Because the NF-κB signaling pathway is one of typical inflammatory pathways, we investigate the effects of SHK treatment on LPS/D-GalN-induced NF-κB activation. As is shown in Fig. 5, LPS/D-GalN aggravated phosphorylation of NF-κB and IκB compared to the control group. Compared to the LPS/D-GalN-stimulation group, 12.5 and 25 mg kg⁻¹ of SHK pretreatment decreased IκBα phosphorylation and degradation and inhibited the phosphorylation of NF-κB (p65) in a dose-dependent manner.

Fig. 5 Effects of SHK treatment on LPS/D-GalN induced NF-κB activation in mice. The dose of SHK (12.5 and 25 mg kg⁻¹) was administered to the mice at 1 h before LPS (30 μg kg⁻¹) and D-GalN (600 mg kg⁻¹) injected. After 3 h, the liver tissue homogenates were analyzed by western blot. Quantifications of IκBα, P-IκBα, and P-NF-κB (p65) expression were normalized than that of β-actin. Typical data were obtained in three independent experiments, and one of the three representative experiments is shown. ^##p < 0.01 vs. the control group; *p < 0.05 and **p < 0.01 vs. the LPS/D-GalN group.

Effect of SHK on LPS/D-GalN-induced Nrf2 protein expression in mice

Nrf2 regulates the expression of antioxidant proteins that protect against oxidative damage triggered by injury and inflammation. Consequently, we investigated whether SHK could induce Nrf2 protein change in nucleus and cytoplasm. As is shown in Fig. 6, we found that only treatment of SHK (12.5 mg kg⁻¹) group could elevate rate of Nrf2 protein nuclear translocation compared to the control group. In addition, the release of the nuclear proteins Nrf2 was also activated by SHK (12.5 and 25 mg kg⁻¹) in LPS/D-GalN-induced liver damage. Whereas, the LPS/D-GalN simulation group had a little decline compared to the control group and there were no obvious changes. Furthermore, SHK (12.5 and 25 mg kg⁻¹) administration increased the expression and nuclear translocation of Nrf2.

Fig. 6 Effect of SHK on LPS/D-GalN-induced Nrf2 protein expression in mice.
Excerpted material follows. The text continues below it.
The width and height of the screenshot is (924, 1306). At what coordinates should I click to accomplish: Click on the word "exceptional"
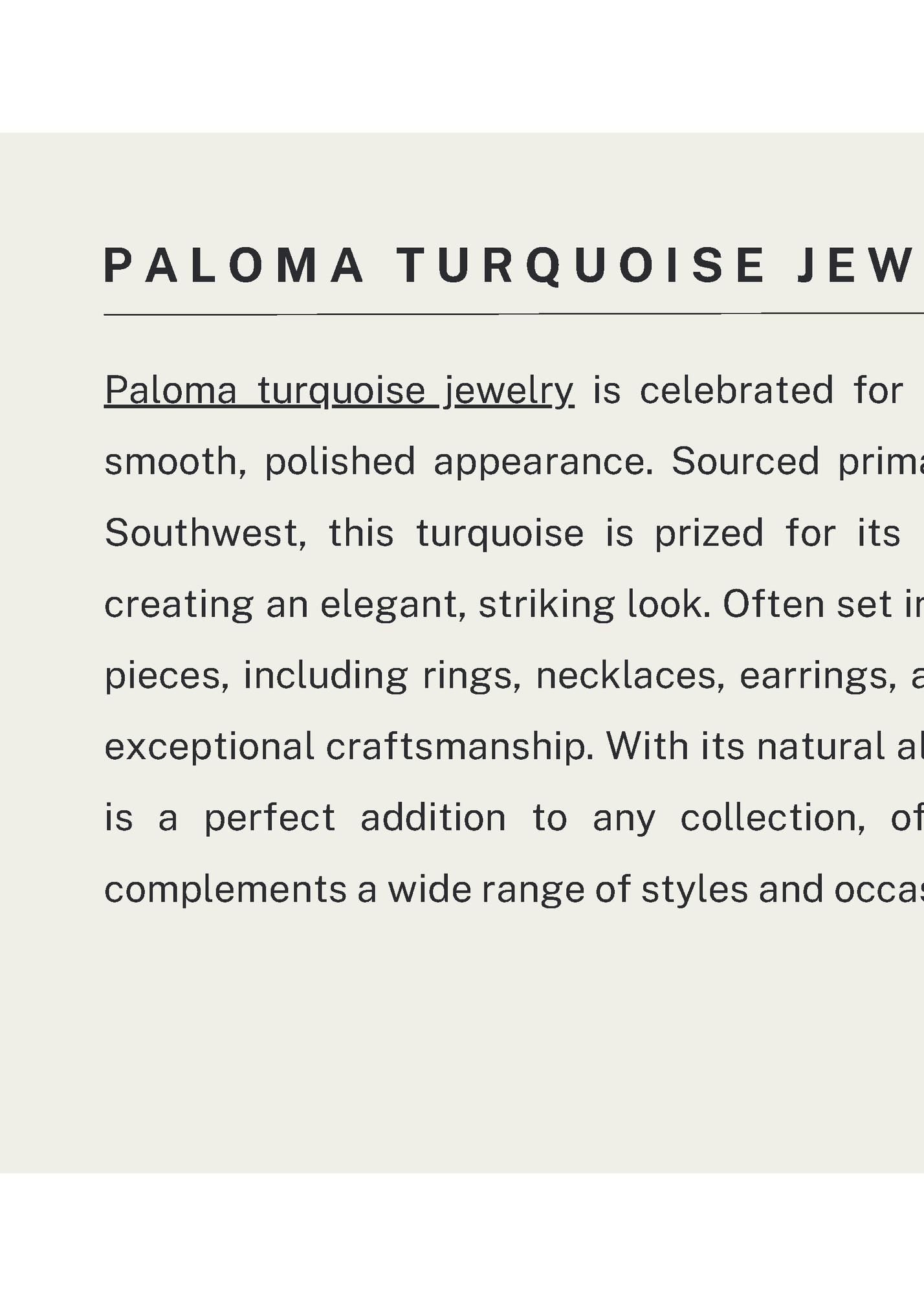[209, 747]
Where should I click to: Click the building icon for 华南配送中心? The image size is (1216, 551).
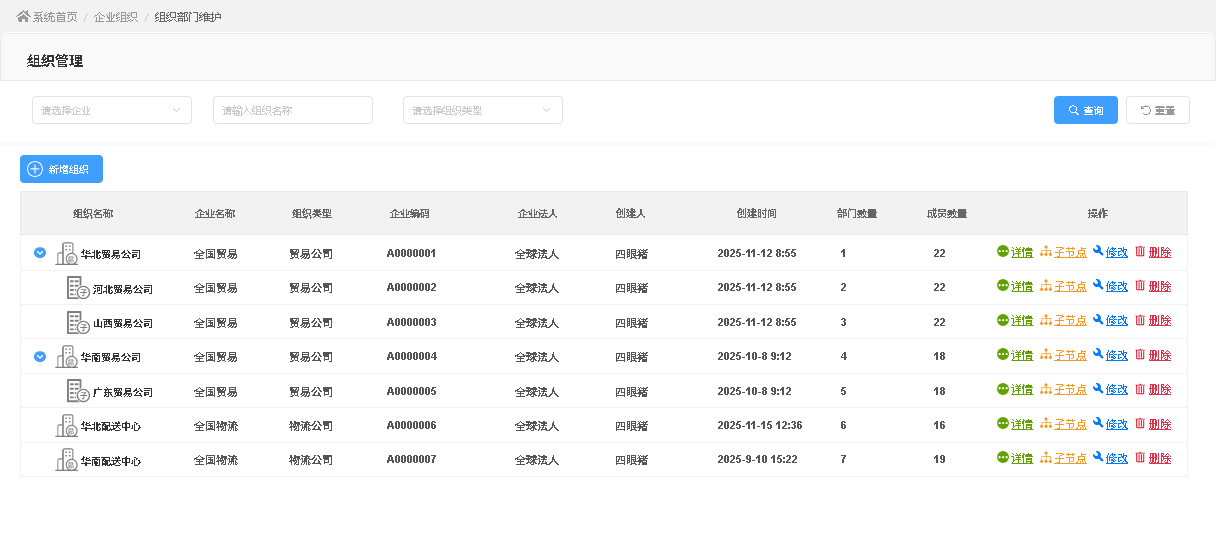pyautogui.click(x=67, y=460)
The dose of SHK (12.5 and 25 mg kg⁻¹) was administered to the mice at 1 h before LPS (30 μg kg⁻¹) and D-GalN (600 mg kg⁻¹) injected. After 3 h, the nuclear and cytoplasmic levels of Nrf2 were checked by western blot. Quantifications of the relative expression of nucl-Nrf2/cyto-Nrf2. All of the data were presented as means ± SD of three independent experiments. ^##p < 0.01 vs. the control group; *p < 0.05 and **p < 0.01 vs. the LPS/D-GalN group.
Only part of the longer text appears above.